Девушка, остановившись перед ним, сцепив руки за спиной и вытянувшись всем телом вверх, повторяла звенящим почти детским голосом:
— Я не вещь, понимаешь, я не вещь!
Она была очень хороша: тоненькая, гибкая, с длинной шеей и прелестным овалом лица.
Луиза твердо взяла за локоть и потянула к себе: «Идемте, чего вы встали», — прошипела она поистине голосом Горгоны.
Они поймали такси и через полчаса были в Беркли, в красивом доме, где в большой комнате с огромным количеством книг (книжные шкафы закрывали стены, книги лежали на столах, на подоконниках) расположилась компания загорелых веселых людей. Сидели с бокалами, кто-то вышел на лужайку перед домом, горели китайские фонарики, развешенные на ветвях деревьев, и видение золотоволосой девушки в золотистой шелковой пижаме, стоящей перед Бобби и выкрикивающей: «Я не вещь!», казалось кадром из давно виденного фильма.
Луиза чувствовала себя в компании как рыба в воде, она многих здесь знала, а с теми, кого ей представляли, уже очень скоро болтала так оживленно, с такой искренней симпатией, будто была знакома вечность.
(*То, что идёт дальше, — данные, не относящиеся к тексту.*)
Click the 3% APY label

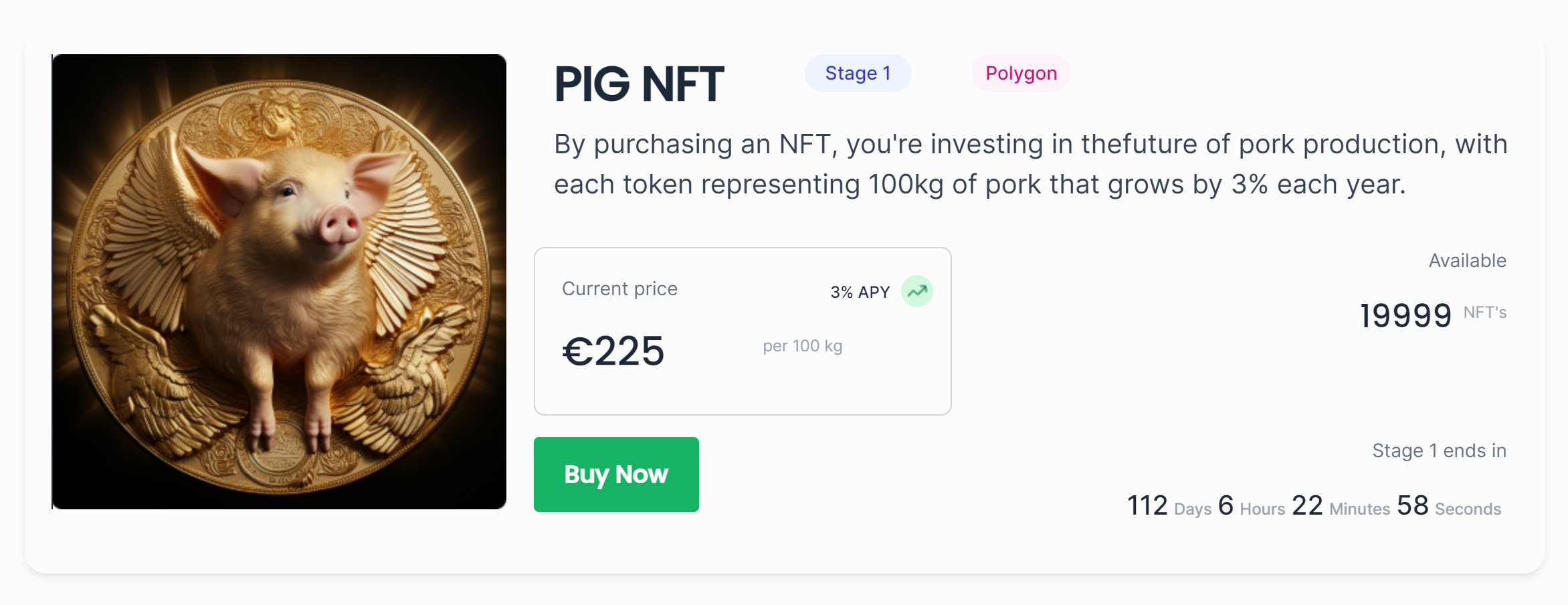(x=860, y=292)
Невозможно было представить, что она может шипеть таким страшным шепотом и такой железной хваткой брать за локоть.
И все же в конце вечера Луизу ждало еще одно испытание, и она его выдержала.
Вечеринка была в той стадии, когда все, перемолвившись со всеми, разбились на маленькие кружки «по интересам». Ровный тихий гул голосов время от времени прерывали взрывы смеха, на террасе кто-то профессионально наигрывал красивую мелодию, вечеринка удалась. Луиза сидела в кресле, а у ее ног примостился на расшитой подушке мужчина с усиками, той неопределенной киношно-слащавой мексиканской внешности, что можно встретить и среди уголовных, и среди аристократов. Правда, во взгляде его не было томности, скорее, взгляд был безразлично-закрытым.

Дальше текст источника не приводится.